**** TASK DATA ****
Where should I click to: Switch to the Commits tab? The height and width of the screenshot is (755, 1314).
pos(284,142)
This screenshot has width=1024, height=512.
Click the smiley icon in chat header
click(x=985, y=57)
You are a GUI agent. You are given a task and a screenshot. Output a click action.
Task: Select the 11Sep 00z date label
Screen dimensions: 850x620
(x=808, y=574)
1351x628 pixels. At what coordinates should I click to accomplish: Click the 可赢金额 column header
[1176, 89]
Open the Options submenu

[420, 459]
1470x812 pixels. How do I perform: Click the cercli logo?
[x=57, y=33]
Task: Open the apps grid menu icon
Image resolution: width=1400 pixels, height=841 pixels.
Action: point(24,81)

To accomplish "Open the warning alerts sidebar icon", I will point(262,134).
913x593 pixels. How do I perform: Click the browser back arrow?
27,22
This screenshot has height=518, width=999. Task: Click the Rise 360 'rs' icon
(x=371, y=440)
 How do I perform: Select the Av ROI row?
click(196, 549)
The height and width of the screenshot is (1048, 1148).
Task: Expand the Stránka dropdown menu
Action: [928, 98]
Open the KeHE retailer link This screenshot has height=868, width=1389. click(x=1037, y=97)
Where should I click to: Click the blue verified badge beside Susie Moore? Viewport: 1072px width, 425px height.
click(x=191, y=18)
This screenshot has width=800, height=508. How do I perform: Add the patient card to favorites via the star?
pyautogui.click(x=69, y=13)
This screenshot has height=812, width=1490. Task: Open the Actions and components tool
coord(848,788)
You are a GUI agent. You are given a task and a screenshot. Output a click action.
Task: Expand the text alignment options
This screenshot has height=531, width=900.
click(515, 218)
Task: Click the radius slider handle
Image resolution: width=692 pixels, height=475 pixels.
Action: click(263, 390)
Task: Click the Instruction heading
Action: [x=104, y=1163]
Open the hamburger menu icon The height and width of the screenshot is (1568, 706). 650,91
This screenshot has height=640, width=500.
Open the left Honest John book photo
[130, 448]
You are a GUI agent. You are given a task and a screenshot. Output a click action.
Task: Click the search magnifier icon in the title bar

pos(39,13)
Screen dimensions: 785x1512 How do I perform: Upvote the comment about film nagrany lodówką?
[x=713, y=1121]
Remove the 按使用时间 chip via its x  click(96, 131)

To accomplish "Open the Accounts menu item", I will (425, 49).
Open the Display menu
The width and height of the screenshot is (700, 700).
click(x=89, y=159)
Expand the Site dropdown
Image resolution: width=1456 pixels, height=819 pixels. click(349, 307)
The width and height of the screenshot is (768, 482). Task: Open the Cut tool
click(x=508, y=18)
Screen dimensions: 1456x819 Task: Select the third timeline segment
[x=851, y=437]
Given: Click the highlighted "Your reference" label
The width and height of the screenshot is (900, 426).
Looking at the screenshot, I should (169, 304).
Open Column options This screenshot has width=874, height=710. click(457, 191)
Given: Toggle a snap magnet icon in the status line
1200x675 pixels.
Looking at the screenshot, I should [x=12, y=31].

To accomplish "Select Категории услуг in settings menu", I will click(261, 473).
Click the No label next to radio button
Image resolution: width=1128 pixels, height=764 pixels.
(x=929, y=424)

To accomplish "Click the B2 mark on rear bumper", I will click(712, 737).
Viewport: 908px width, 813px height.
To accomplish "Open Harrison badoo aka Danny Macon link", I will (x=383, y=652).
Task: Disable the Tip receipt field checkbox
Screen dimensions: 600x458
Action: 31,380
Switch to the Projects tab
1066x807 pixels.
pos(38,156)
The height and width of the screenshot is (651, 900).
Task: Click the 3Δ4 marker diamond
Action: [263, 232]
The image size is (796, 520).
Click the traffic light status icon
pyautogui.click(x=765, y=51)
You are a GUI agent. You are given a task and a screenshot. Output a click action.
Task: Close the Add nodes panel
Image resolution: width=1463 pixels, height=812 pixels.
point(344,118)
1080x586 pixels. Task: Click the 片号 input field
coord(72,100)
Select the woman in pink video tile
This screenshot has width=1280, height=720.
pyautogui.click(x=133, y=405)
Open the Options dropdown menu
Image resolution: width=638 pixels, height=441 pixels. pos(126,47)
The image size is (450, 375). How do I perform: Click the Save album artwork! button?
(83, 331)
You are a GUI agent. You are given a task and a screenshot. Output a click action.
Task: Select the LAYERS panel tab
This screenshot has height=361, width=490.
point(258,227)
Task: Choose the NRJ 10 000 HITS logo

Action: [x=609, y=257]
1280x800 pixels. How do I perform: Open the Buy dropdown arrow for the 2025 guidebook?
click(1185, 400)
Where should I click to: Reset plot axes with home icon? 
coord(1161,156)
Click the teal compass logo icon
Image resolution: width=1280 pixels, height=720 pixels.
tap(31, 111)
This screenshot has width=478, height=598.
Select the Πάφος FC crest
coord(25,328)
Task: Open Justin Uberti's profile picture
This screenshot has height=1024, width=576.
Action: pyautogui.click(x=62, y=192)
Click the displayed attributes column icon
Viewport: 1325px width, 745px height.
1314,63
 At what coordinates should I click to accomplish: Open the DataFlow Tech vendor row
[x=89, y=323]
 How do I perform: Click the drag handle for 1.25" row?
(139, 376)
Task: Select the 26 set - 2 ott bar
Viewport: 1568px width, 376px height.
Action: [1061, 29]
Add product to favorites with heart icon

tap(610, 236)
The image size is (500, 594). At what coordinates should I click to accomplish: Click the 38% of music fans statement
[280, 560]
****
- [TASK]:
Starting at the line in the records above that contains "Viewport: 1325px width, 745px height.", output every line up to and including the last one, with nothing added.

- [WRITTEN SOLUTION]:
Viewport: 1325px width, 745px height.
1314,63
 At what coordinates should I click to accomplish: Open the DataFlow Tech vendor row
[x=89, y=323]
 How do I perform: Click the drag handle for 1.25" row?
(139, 376)
Task: Select the 26 set - 2 ott bar
Viewport: 1568px width, 376px height.
Action: [1061, 29]
Add product to favorites with heart icon

tap(610, 236)
The image size is (500, 594). At what coordinates should I click to accomplish: Click the 38% of music fans statement
[280, 560]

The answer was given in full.